How to Maintain Mental Health Through Ritual

With unexpected changes happening every day, I’ve found that it’s important to find a routine or a ritual. For me, it is walking in nature to breathe the air that refreshes and heals, taking warm showers with luxurious soaps and salts that soften and cleanse, and drinking the teas that bring forth healing and wash the worries of the day away. These sensual indulgences link my body, mind, and spirit and allow for optimal psychological and spiritual health.

Mental health, our internal heaven, sometimes seems to elude us but is always available to us. A fragile, steadfast friend, it wants to stay with us — through connecting with our friends and our family, scribbling in a journal with tattered pages; a trusted and empathetic psychiatrist or counselor, or the paintbrushes tucked in our studio. 

Respite and Revival

These rituals simultaneously connect us to and vehemently release us from the realities of life, while life makes it possible to enjoy and revive our bodies and souls. With our staunch collective obsession of all that is new and theoretical in our Western society, coming back to that which is tried and true can be a welcome respite from the pressure to be different.

Still, a mysterious danger remains of being stuck in the past, present, or even future instead of being edified by it. We must embrace cycles in their full spectrum. Cycles are not just a hallmark of fertility although that is certainly significant; these cycles are cues that allow healing, sleep, emotional development and stability, calm. 
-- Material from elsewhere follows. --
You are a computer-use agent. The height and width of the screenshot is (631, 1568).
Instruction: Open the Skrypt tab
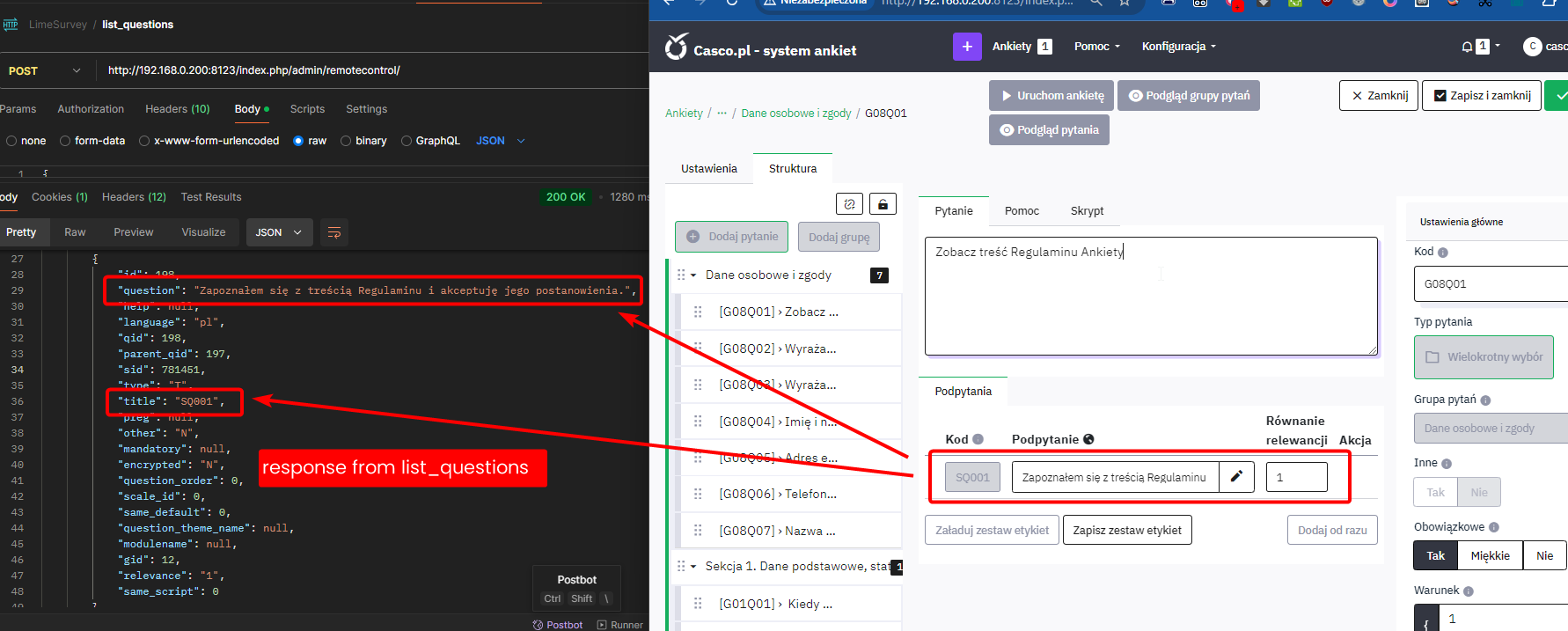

Alleviation of Emotional and Psychological Pain

These rituals and cycles — circling, and spiraling — undo the knots of symptoms such as anxiety and anger. Our internal revolutions unfurl the painful memories locked into our psyche and cells and are expressed as inflammation. Whether you call these experiences cytokines or prostaglandins, rituals to remove stress can stop the overabundance of pain.

We also stop the pain with laughter, the ultimate healing ritual amid the friction that can be described as systematic subjugation. I laugh with my ancestors: they get the joke, the absurdity that we should have to fight oppressive forces all this time.

Finding my center

My rituals help me to tap within, to figure out why we do what we do. Where do we fit into the seeming madness of the world? It seems like we all have desires that appear to be at odds with each other, yet make up a composite mosaic that is reflective of our collective experience.